DATASET EXCERPTS section start

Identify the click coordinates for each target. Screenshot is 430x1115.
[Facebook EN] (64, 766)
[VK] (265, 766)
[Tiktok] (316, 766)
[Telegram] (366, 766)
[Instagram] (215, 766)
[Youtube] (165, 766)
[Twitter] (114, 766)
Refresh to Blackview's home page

DATASET EXCERPTS section end

AIM OF THE EXERCISE: Every line of the data must be reproduced exactly.

SOLVED EXERCISE:
Identify the click coordinates for each target. Screenshot is 430x1115.
[Facebook EN] (64, 766)
[VK] (265, 766)
[Tiktok] (316, 766)
[Telegram] (366, 766)
[Instagram] (215, 766)
[Youtube] (165, 766)
[Twitter] (114, 766)
Refresh to Blackview's home page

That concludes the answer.